Shark grit is not sand, it does not leave a textured look, you can't even really see it when its applied and it does get mixed with your second coat and applied to the areas that you want to make slip resistant. Floor enamel can become slippery, so especially on stairs I would use a slip resistant additive.


----------



## Gymschu (Dec 12, 2010)

housepaintingny said:


> Shark grit is not sand, it does not leave a textured look, you can't even really see it when its applied and it does get mixed with your second coat and applied to the areas that you want to make slip resistant. Floor enamel can become slippery, so especially on stairs I would use a slip resistant additive.
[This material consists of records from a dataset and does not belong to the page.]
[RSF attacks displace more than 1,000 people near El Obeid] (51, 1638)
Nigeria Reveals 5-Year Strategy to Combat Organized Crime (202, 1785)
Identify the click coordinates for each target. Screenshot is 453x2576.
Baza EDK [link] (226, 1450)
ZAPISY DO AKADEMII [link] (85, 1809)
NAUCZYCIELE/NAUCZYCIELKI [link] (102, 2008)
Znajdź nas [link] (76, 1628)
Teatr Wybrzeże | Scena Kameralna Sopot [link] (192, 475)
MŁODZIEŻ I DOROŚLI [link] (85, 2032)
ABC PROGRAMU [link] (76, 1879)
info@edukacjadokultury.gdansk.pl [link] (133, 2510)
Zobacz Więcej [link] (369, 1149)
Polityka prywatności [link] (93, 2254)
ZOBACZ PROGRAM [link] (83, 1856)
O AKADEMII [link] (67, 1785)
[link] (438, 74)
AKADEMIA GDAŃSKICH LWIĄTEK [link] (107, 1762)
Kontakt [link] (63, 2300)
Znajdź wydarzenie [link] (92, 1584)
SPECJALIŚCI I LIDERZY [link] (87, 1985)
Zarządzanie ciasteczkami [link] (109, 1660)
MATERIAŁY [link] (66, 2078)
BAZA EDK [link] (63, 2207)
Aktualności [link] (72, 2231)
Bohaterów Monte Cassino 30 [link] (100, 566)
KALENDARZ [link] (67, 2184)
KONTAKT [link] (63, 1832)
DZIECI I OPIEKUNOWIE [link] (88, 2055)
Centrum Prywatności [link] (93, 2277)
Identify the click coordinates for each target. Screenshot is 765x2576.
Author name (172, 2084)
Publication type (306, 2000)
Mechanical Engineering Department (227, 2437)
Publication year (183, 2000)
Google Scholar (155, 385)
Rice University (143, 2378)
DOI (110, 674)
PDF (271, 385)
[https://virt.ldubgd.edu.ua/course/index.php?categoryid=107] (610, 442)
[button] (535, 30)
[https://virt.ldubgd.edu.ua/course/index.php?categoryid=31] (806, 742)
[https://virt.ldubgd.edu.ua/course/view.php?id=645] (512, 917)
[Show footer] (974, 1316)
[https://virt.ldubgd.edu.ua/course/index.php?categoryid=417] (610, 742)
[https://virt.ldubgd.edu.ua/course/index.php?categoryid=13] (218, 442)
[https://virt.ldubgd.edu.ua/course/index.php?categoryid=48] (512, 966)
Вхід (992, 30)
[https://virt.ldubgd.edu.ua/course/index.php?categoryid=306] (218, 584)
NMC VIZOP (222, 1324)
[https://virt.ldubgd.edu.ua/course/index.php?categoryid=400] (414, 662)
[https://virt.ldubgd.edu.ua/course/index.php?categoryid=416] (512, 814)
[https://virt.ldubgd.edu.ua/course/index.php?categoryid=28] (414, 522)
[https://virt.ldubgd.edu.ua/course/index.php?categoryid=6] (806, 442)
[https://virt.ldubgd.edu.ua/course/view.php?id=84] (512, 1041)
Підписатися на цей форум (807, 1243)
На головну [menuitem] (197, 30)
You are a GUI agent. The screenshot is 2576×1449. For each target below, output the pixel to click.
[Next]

Exactly! Shark grit is awesome.


----------



## rredogg (Dec 27, 2005)

Thanks for all your assistance. When the weather warms up it's on my list of spring projects. SHARK GRIP, SHARK GRIP, SHARK GRIP.

regards, rredogg

"Old too soon, smart too late."


----------



## jsheridan (Jan 30, 2011)

I stand corrected. I've never heard of shark grit. It may not be around this area. I'll have to keep my eye out and ask around. Thanks.


----------



## housepaintingny (Jul 25, 2009)

jsheridan said:


> I stand corrected. I've never heard of shark grit. It may not be around this area. I'll have to keep my eye out and ask around. Thanks.


Shark Grit can be found in Sherwin Williams, its actually clear and made from recycled glass, but you can walk on it with bare feet and not even notice it at the same time it will give slip resistance. I don't use it on all walking surfaces, but on stairs I would, especially with an enamel , as they tend to be slippery at times.


----------



## smithburt21 (Mar 2, 2011)

Nice to hear about Shark Grit. I honestly say that I also not found it. Now I am painting basement stairs. After complete this painting, I can use paint formulated for porches or floors.


----------



## rredogg (Dec 27, 2005)

I started this post regarding stairs. With your good advice it worked out well.
At Sherwin Williams I purchased the porch and floor paint (satin finish) and SHARK GRIP. On the final coat of the threads I mixed a pint of the paint to a portion of the Shark Grip. 

Thanks again, rredogg


----------



## jsheridan (Jan 30, 2011)

rredogg said:


> I started this post regarding stairs. With your good advice it worked out well.
> At Sherwin Williams I purchased the porch and floor paint (satin finish) and SHARK GRIP. On the final coat of the threads I mixed a pint of the paint to a portion of the Shark Grip.
> 
> Thanks again, rredogg


Thanks for bringing a conclusion to the thread Rredogg. Glad to hear it worked out well for you. This will be helpful to those who search this later.


----------